Yet she saw that everything was scrupulously clean and neat, as though Liane made the best of what she had.
The old woman, without speaking a word, stared at Roma with eager eyes, as if feasting on her beauty, a tribute to her vanity that pleased Roma well, so she smiled graciously and waited with unwonted patience until granny heaved a long sigh, and exclaimed:
"It is a pleasure to behold you at last, Miss Roma, as a beauty and an heiress! Ah, you must be very happy!"
The young girl sighed mournfully:
"Wealth and beauty cannot give happiness when one's lover is fickle, flirting with poor girls at the expense of their reputations."
"What do you mean?" gasped the old woman, and somehow Roma felt that she was making a favorable impression, and did not hesitate to add:
"I am speaking of your granddaughter, Liane Lester. The girl is rather pretty, and I suppose that her vanity makes her ambitious to marry rich. She flirts with every young man she sees, and lately she has been making eyes at my betrothed husband, Jesse Devereaux, a handsome young millionaire. He loves me as he does his life, but he is a born flirt, and he is amusing himself with Liane in spite of my objections. So I thought I would come and ask you to scold the girl for her boldness."

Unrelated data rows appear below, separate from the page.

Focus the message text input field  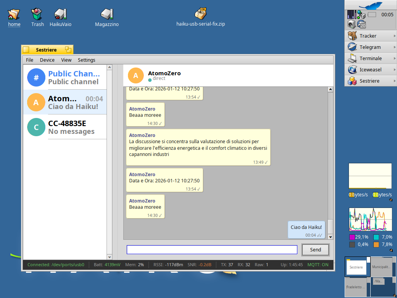212,250
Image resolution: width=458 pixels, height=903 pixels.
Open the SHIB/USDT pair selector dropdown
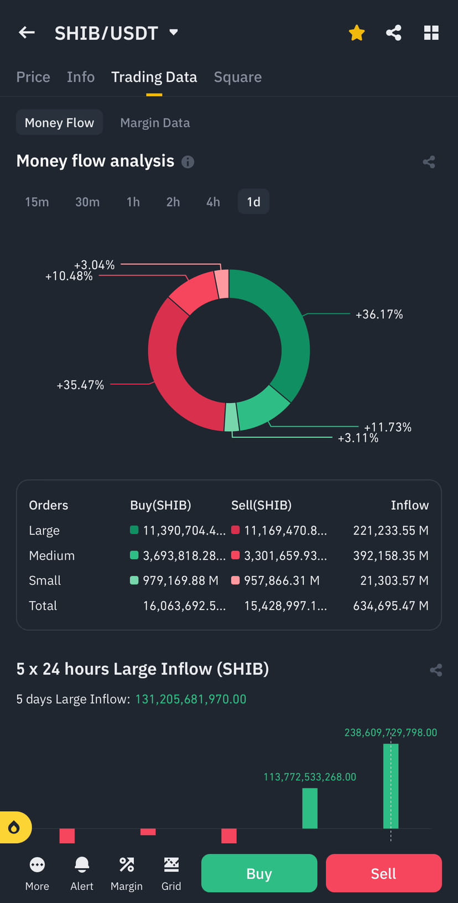tap(173, 32)
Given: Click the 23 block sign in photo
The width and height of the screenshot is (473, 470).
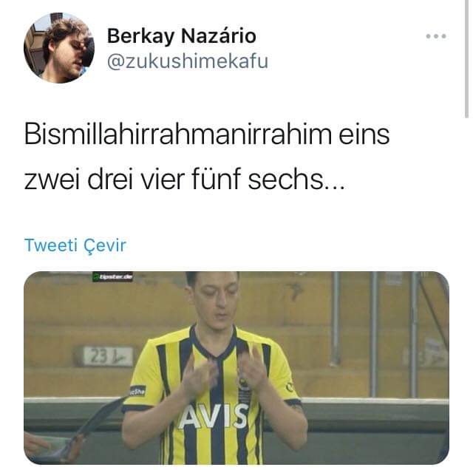Looking at the screenshot, I should 107,356.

"Scold her! That I will, and whip her, too, if you say so! I will do anything to please you, beautiful lady," whimpered granny, moving closer to Roma, and furtively stroking her rich dress with a skinny, clawlike hand, while she looked at the girl with eager eyes.
Roma frowned a little at this demonstration of tenderness, but she was glad the old woman took it so calmly about Liane, and answered coolly:
"So that you keep them apart, I do not care how much you whip her, for her boldness deserves a check, and I suppose that you cannot restrain her, except by beating."
She was surprised and almost shocked as granny whispered hoarsely:
"I would beat her—yes; I would kill her before she should steal your grand lover, darling!"
CHAPTER XV.
"A DYING MOTHER."
Even Roma's cruel heart was somewhat shocked at granny's malevolence toward her beautiful young granddaughter, but she did not rebuke the old hag; she only resolved to make capital of it. So she said:
"I don't want you to kill her, but I wish you could take her away from here, where Jesse Devereaux can never find her again. She is in my way, and I want her removed!"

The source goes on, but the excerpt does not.